- _Task requirements_
• a. In the essay comparing McKinsey and PRTM consulting, could you write out everything from "Fact-based consulting is" down to "(or benchmark data).", swapping "legwork" for "groundwork"?
• b. Can you extend the essay comparing McKinsey and PRTM consulting beyond its final sentence?

### Passage shown ###

Fact-based consulting is something that the majority of top, traditional management consulting firms practice. It is something I practice now and had practiced while at Pittiglio Rabin Todd & McGrath (PRTM). Fact-based consulting requires a lot of legwork to gather data, interview information, reports, benchmarks, etc., but it is about the only thing one can rely on to build an iron-clad case for a company. It provides value to clients because clients sometimes learn things they did not know collectively as a group. It also provides value to the consultant because in many cases, while the consultant may know less about the specific operations of the client, the consultant can draw on new facts gathered and experiences of working with other companies (or benchmark data).

On the second point of being rigidly structured, Rasiel’s book talks about the pervasive McKinsey thought structure of MECE (pronounced "me-see"), which stands for "mutually exclusive, collectively exhaustive". I like this structure. It reminds me of core computer programming techniques of case statements and engineering analysis related to breaking down larger chunks into orthogonal and comprehensive components.

Now McKinsey tends to be more of a generalist strategy firm than PRTM or the type of consulting I practice. In general strategy consulting firms, consultants may work in a wide varieties of industries before specializing. Thus, at firms like McKinsey, one could be working on a dog food manufacturer on one project, a valve manufacturer on another, a financial services market entry project, etc. McKinsey clearly has more detailed consulting frameworks for attacking problems, but MECE seems to be a good core framework.

Management consulting firms like PRTM, on the other hand, have historically had a different structure. In part, it is because PRTM is less than 1/10 of the size of McKinsey (say 350ish consultants versus 4500ish [don’t quote me on exact numbers]). In the Eastern region of PRTM, consultants join a practice in a particular industry space, and they are usually expected to have experience in that space prior to business school. While I was at PRTM, I was in a sector that covered telecommunications companies, and to a lesser extent, companies in the software space. PRTM tends to have management consultants that have both science or engineering degrees, plus an MBA from a top-tier business school. If you didn’t have some of this background, you’d better be an exceptional leader and client driver (times two at least). On top of having less of a generalist structure, PRTM has historically fortified around three functional areas: product development, operations and supply chain management, and customer service operations. Over the years, PRTM has expanded and fortified around strategy, marketing and sales, and strategic IT management (see home splash page), but it has grown out of the core competencies in the three first areas I mentioned (more or less). These are the core aspects of high-tech firms anyway, right? How all of this affects the problem solving structure for PRTMers, is that the consulting method tends to de-emphasize intellectually-driven approaches and focuses more on a core motto of "results not reports". What this means is that PRTM consultants are more focused on being facilitators and leaders of client projects and less intellectually-driven. This is not to say that that PRTMers are not intellectual and smart – most certainly they are – it’s just that when the rubber hits the road, if push comes to shove, consultants would probably throw a report out the door in favor of helping a client move forward with results that stick. Pragmatism over intellectualism.

I should note that in Rasiel’s book, he does indicate that it is best practices for McKinsey consultants to only make recommendations that can be implemented based on client capabilities, bandwidth, etc. – "all roads lead to Rome" so to speak in my book when it comes to providing quality consulting services. I just wanted to point out the difference in flavor between the two firms. FWIW – I tend towards being a pragmatic person, but I have a wife who is both an academic and former consultant with ZS Associates. I’ll let you decide what style of consulting I practice.

### Collected material ###

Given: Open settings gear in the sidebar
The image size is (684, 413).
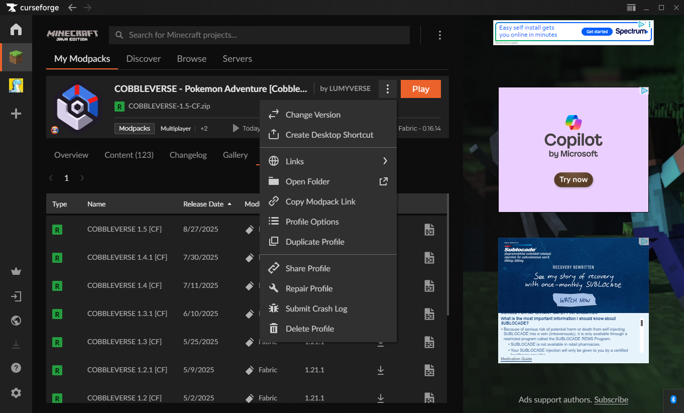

###

- _Outputs for the tasks_
• a.
Fact-based consulting is something that the majority of top, traditional management consulting firms practice. It is something I practice now and had practiced while at Pittiglio Rabin Todd & McGrath (PRTM). Fact-based consulting requires a lot of groundwork to gather data, interview information, reports, benchmarks, etc., but it is about the only thing one can rely on to build an iron-clad case for a company. It provides value to clients because clients sometimes learn things they did not know collectively as a group. It also provides value to the consultant because in many cases, while the consultant may know less about the specific operations of the client, the consultant can draw on new facts gathered and experiences of working with other companies (or benchmark data).

• b.
On the final point of being hypothesis-driven (i.e., developing formulations of what the options are for improving the business), what struck me about Rasiel’s depiction of McKinsey was how front-loaded the process was in terms of brainstorming and coming up with hypotheses. Some of the team sizes were characterized as quite large, but more importantly, the intensity of the up-front process was striking. In essence, developing the hypotheses in an exhaustive roadmap and then being able to test each branch is very methodical. It also reminds me of a core team under pressure type model that breeds excellence.

People probably have differing experiences at PRTM. From my experience, I would say that we typically either had a core framework in advance of the project (e.g., improving product development cycle-time) as a baseline or used more of a facilitative approach to working with the client to determine the best way to proceed. Hypothesis testing was more typically pursued slightly later during project execution. I would say that this probably has more to do with the fact that the majority of the PRTM projects I worked on were implementation-oriented or strategy + implementation-oriented. At McKinsey, the firm historically grew out of strategy into more strategy + implementation projects.

In any case, some of the differences seem to stem from both market & product focus and where the companies came from. Worthwhile to be aware of when considering these firms (e.g., as an employer). May also shed some light for companies that are looking to use management consultants (i.e., is there a particular style that will serve your specific situation better?).

Steve Shu

Musings on a Management Consulting Premium Puzzle

This post was motivated by a recent social meeting where my friend and I talked about the management consulting industry. Both of us are University of Chicago MBAs, and as such, I think it is fair to characterize that we believe in the notion of mostly efficient markets, i.e., where buyers and sellers reach fair prices for doing business in aggregate.

Now there are a number of examples in behaviorial finance, economics, and finance areas where puzzles exist and where free market theories do not seem to hold. For example, there is the equity premium puzzle, which tries to address why required rates of return for equity securities is so high relative to risk-free rates of government bonds. There is also the closed end fund puzzle. In this case, it is perplexing why funds comprised of individual stocks trade (when the fund is closed) at a deep discount of the total sum value of the stocks. It seems as there would be close to a riskless opportunity (called an arbitrage opportunity) for someone clever to buy up the entire fund and then sell each of the shares of stock for a profit (even net of transaction costs).

So here’s why I called this post the "Management Consulting Premium Puzzle". My friend basically questioned why management consultants should be able to charge so much money for their services over the cost of using existing employees (to put this in some perspective, average annual billings for the larger consulting firms can go anywhere from $400,000 to over $1 million per year per consultant). Even though I am a management consultant (now freelance), I didn’t take this as a shot at me. I have worked in both camps numerous times, and I can see valid arguments by both operating managers and consultants as to why or why not consultants should have high premiums.

Part of it comes through calibrating the value of management consultants (as I’ve posted before), but there is another way to look at this. Consider some typical questions operating company managers raise:

  1. is there value to having a third-party facilitator (the management consultant) that is apolitical?
  2. is there value to outsourcing this vs. insourcing?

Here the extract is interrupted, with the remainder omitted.